[Data to process Boundary: Start]
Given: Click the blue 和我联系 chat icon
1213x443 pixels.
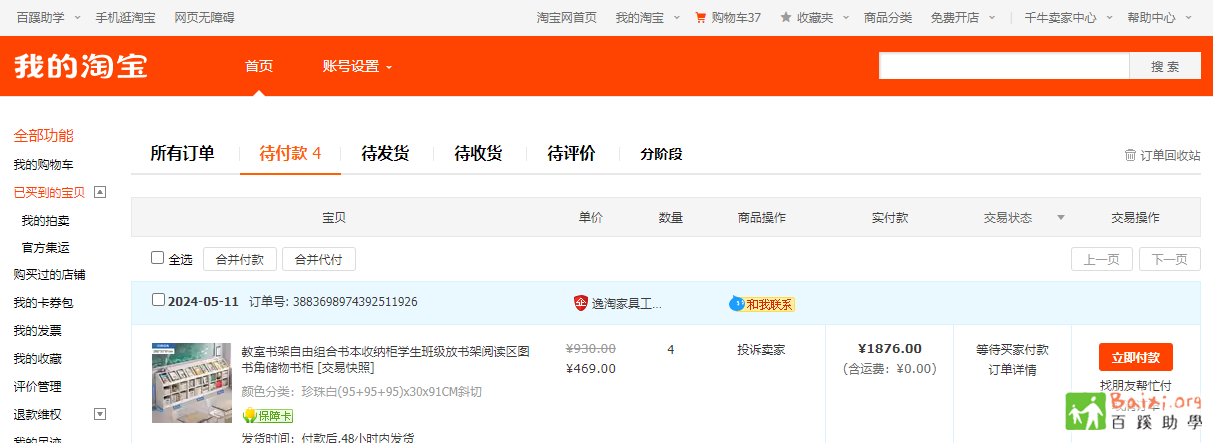Looking at the screenshot, I should (737, 303).
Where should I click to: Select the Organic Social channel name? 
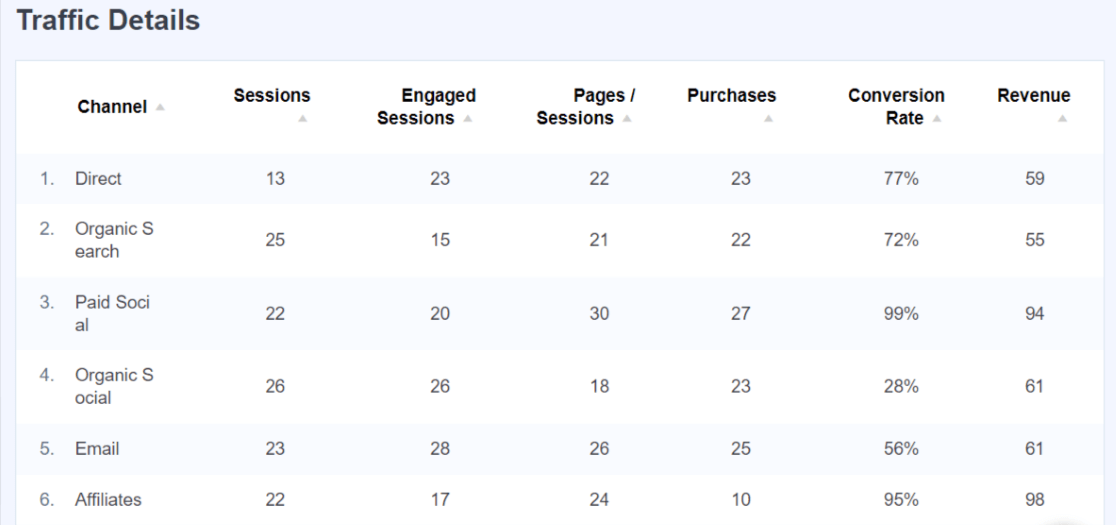(x=114, y=386)
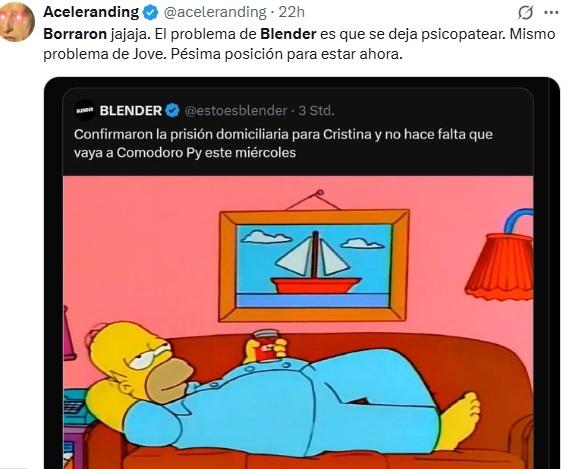This screenshot has width=575, height=469.
Task: Click the quoted tweet's 3 Std. timestamp
Action: [316, 110]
[Data to process Boundary: End]
What to work on: Your answer must be an exact copy of the records, free of images.

Final answer:
Given: Click the blue 和我联系 chat icon
1213x443 pixels.
Looking at the screenshot, I should (737, 303).
Where should I click to: Select the Organic Social channel name? 
(x=114, y=386)
This screenshot has width=575, height=469.
Task: Click the quoted tweet's 3 Std. timestamp
Action: [316, 110]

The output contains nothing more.